Whisper Large V3
Property | Value |
---|---|
Parameter Count | 1.54B |
License | Apache 2.0 |
Paper | View Paper |
Supported Languages | 99 |
Model Type | Speech Recognition |
What is whisper-large-v3?
Whisper Large V3 is OpenAI's latest state-of-the-art model for automatic speech recognition (ASR) and translation. Built on the same architecture as its predecessors but with significant improvements, it features 128 Mel frequency bins (up from 80) and includes new language support for Cantonese. The model was trained on an impressive dataset of 1 million hours of weakly labeled audio and 4 million hours of pseudo-labeled audio.
Implementation Details
The model uses a Transformer-based encoder-decoder architecture and shows 10-20% error reduction compared to its predecessor, Whisper Large V2. It supports both transcription in the source language and translation to English, with advanced features like temperature fallback and timestamp generation.

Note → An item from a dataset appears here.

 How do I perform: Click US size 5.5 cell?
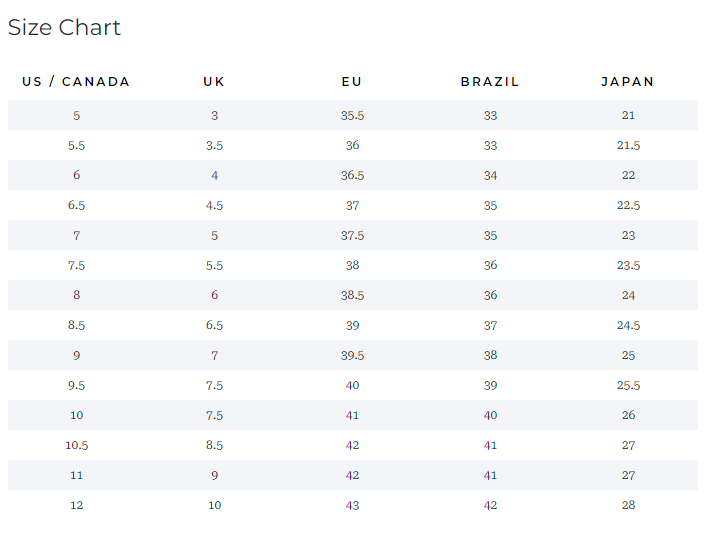click(x=76, y=146)
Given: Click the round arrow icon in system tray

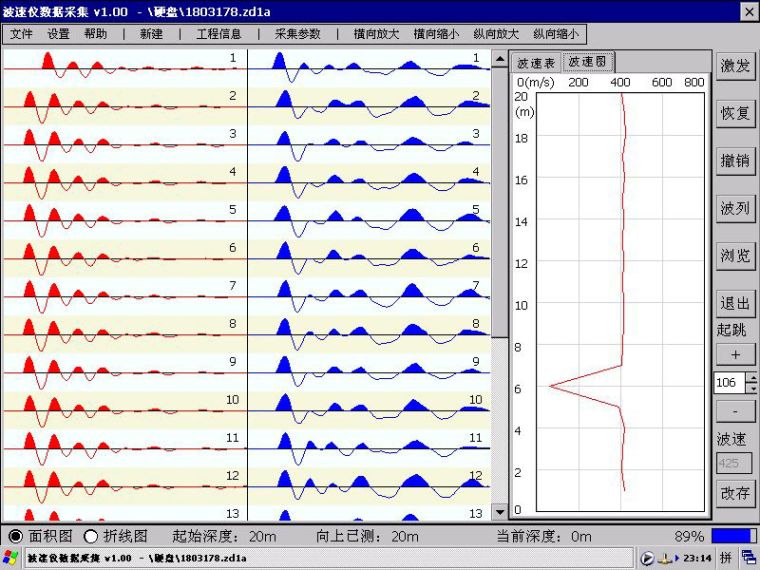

- FP16 tensor support for optimal performance
- Compatible with Flash Attention 2 and Torch compile for up to 4.5x speed improvements
- Supports chunked processing for long-form audio
- Includes advanced batching capabilities for efficient processing
Core Capabilities
- Multilingual speech recognition across 99 languages
- Zero-shot translation to English
- Word and sentence-level timestamp generation
- Robust performance across different accents and background noise
- Support for both short and long-form audio processing
Frequently Asked Questions
Q: What makes this model unique?
The model stands out for its significant accuracy improvements over previous versions, larger training dataset, and enhanced architecture with 128 Mel frequency bins. It's particularly notable for its robust performance across multiple languages and challenging audio conditions.
Q: What are the recommended use cases?
The model is ideal for large-scale speech transcription, multilingual content processing, accessibility tools, and research applications. It's particularly well-suited for scenarios requiring high accuracy in multiple languages or when dealing with challenging audio conditions.